Zenith has achieved this with its new Defy El Primero 21. What steals the limelight is the high-frequency, 100th-of-a-second chronograph function, running off a completely separate geartrain and regulating assembly. Press the watch’s start button and the central hand flies around the dial once a second. This is achieved thanks to a balance that ticks at a breakneck 360,000 vibrations per hour, rather than 36,000, so you can’t blame LVMH’s top watchmaker for using something as tough as their patented “carbon matrix carbon nanotube” technology.
In most of the Defy El Primero 21 watches, however, you can’t even admire the nanotube balance springs – they’re either ticking too fast or hidden behind a dial. So hats off to MCT watches for making a spectacle of this century’s most promising scientific breakthrough. Only, you can’t actually see it at all.

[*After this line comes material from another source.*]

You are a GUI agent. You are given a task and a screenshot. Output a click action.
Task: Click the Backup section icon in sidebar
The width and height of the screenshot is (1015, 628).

The new Sequential One S110 Evo Vantablack from boutique horological think tank Manufacture Contemporaine Du Temps has collaborated with London-based sculptor and artist Anish Kapoor on a watch whose Transformers-style time display is adorned with an exclusive carbon construct. Vantablack was pioneered by UK manufacturer NanoSystem in the East Sussex coastal town of Newhaven. Its surface coating is best described as a “forest” of carbon nanotubes, which absorbs 97 per cent of optical light. The result is a watch dial of the deepest black – the next-best thing to an actual black hole.
When it comes to lightness, durability or looks alone, carbon really does seem to be every watchmaker’s ideal savoir-faire. (Bingo!)